↓↓↓
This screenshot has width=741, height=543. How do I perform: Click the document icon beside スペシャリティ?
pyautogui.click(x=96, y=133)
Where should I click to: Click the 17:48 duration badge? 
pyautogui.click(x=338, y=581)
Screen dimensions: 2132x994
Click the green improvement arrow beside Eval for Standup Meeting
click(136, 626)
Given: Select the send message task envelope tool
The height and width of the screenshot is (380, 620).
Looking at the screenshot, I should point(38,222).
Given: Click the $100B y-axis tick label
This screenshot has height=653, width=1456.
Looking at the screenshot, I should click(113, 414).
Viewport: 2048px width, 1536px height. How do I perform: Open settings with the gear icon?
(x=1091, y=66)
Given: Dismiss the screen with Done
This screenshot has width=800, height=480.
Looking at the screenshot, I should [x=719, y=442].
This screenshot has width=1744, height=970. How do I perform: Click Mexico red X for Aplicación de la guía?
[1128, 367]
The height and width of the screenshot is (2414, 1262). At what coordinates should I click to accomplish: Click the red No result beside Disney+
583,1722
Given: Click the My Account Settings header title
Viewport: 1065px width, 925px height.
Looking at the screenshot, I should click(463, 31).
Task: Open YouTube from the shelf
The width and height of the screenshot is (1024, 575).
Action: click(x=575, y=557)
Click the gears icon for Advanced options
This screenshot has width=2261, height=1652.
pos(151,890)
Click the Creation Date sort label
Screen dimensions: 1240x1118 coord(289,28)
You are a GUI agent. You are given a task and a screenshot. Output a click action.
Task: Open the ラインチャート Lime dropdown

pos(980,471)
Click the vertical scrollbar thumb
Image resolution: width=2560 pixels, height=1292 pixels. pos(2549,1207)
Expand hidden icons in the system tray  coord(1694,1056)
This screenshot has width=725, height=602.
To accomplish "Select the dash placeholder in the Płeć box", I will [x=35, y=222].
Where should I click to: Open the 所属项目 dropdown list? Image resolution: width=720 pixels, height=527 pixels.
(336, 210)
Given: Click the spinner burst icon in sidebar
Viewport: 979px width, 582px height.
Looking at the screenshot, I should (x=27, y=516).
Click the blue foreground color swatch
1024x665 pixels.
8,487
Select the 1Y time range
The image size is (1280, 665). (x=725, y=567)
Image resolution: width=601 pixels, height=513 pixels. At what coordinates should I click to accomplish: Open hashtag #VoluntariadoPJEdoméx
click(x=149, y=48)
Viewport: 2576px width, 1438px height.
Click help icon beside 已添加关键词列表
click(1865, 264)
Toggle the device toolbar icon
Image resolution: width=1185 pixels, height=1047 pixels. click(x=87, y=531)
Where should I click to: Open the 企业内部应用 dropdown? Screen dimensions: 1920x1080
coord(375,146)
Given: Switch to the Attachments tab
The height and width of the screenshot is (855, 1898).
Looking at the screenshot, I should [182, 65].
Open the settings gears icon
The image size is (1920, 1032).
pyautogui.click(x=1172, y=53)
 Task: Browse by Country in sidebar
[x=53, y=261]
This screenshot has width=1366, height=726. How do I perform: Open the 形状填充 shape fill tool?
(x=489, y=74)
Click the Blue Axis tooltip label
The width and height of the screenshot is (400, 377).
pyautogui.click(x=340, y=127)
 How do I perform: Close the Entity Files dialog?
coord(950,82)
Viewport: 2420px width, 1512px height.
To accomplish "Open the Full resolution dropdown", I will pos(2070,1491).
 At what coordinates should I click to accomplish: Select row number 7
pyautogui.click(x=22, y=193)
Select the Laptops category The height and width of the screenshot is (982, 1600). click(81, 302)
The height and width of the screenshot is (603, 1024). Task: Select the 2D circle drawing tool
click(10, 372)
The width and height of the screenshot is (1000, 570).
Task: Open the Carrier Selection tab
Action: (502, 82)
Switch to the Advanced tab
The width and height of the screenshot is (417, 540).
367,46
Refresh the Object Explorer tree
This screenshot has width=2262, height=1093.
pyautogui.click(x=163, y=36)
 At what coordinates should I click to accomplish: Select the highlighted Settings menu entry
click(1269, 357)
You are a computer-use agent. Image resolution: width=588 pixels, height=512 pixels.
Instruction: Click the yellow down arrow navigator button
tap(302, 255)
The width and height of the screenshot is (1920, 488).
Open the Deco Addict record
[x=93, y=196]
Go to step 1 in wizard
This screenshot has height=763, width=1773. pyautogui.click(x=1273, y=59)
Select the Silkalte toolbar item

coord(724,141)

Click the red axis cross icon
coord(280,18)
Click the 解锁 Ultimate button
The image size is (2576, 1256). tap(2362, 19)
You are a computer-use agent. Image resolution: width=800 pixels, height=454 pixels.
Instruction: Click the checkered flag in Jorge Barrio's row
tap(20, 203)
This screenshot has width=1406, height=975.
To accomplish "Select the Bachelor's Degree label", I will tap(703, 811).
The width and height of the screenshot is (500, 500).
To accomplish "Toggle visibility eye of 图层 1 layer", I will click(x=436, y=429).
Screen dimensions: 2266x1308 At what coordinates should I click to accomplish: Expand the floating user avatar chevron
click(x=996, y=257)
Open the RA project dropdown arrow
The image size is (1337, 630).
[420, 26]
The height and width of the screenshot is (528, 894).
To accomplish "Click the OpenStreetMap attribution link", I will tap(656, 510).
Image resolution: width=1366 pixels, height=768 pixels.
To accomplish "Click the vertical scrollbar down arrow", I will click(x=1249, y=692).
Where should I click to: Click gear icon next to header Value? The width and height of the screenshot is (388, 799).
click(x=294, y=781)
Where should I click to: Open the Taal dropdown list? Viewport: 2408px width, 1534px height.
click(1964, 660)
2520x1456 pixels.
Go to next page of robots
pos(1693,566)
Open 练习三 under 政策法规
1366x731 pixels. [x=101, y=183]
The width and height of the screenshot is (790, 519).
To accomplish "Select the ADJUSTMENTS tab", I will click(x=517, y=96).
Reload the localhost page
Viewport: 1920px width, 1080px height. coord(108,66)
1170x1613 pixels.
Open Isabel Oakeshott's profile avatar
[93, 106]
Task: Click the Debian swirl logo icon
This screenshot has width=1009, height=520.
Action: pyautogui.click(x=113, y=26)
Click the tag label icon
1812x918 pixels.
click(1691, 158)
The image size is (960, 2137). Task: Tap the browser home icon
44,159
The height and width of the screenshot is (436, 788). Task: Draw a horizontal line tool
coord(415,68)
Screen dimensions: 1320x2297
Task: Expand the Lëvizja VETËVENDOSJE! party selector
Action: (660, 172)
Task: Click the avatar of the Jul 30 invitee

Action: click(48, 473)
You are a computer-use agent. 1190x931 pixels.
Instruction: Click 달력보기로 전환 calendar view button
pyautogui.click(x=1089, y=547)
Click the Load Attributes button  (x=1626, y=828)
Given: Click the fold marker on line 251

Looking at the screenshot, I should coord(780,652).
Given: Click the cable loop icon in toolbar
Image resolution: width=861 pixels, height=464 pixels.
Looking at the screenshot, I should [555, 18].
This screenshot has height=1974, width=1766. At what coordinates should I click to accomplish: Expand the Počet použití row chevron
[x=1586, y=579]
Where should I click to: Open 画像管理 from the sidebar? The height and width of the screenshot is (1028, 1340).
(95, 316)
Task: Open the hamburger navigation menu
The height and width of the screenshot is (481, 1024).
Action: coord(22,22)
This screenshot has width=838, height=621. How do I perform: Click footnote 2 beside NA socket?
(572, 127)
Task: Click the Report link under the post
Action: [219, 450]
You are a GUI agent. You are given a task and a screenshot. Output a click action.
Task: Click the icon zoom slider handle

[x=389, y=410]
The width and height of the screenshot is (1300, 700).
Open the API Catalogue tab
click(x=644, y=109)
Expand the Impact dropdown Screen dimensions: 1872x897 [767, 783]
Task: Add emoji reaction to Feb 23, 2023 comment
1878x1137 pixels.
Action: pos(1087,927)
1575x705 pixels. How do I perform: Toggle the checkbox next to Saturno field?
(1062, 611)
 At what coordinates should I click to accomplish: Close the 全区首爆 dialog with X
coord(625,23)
↑↑↑
Can you copy out the records, everything from the line containing "How do I perform: Close" down to the line containing "The image size is (2576, 1256). tap(2362, 19)", including both of those lines and changing nothing?

FINAL RESULT —
 How do I perform: Close the Entity Files dialog?
coord(950,82)
Viewport: 2420px width, 1512px height.
To accomplish "Open the Full resolution dropdown", I will pos(2070,1491).
 At what coordinates should I click to accomplish: Select row number 7
pyautogui.click(x=22, y=193)
Select the Laptops category The height and width of the screenshot is (982, 1600). click(81, 302)
The height and width of the screenshot is (603, 1024). Task: Select the 2D circle drawing tool
click(10, 372)
The width and height of the screenshot is (1000, 570).
Task: Open the Carrier Selection tab
Action: (502, 82)
Switch to the Advanced tab
The width and height of the screenshot is (417, 540).
367,46
Refresh the Object Explorer tree
This screenshot has width=2262, height=1093.
pyautogui.click(x=163, y=36)
 At what coordinates should I click to accomplish: Select the highlighted Settings menu entry
click(1269, 357)
You are a computer-use agent. Image resolution: width=588 pixels, height=512 pixels.
Instruction: Click the yellow down arrow navigator button
tap(302, 255)
The width and height of the screenshot is (1920, 488).
Open the Deco Addict record
[x=93, y=196]
Go to step 1 in wizard
This screenshot has height=763, width=1773. pyautogui.click(x=1273, y=59)
Select the Silkalte toolbar item

coord(724,141)

Click the red axis cross icon
coord(280,18)
Click the 解锁 Ultimate button
The image size is (2576, 1256). tap(2362, 19)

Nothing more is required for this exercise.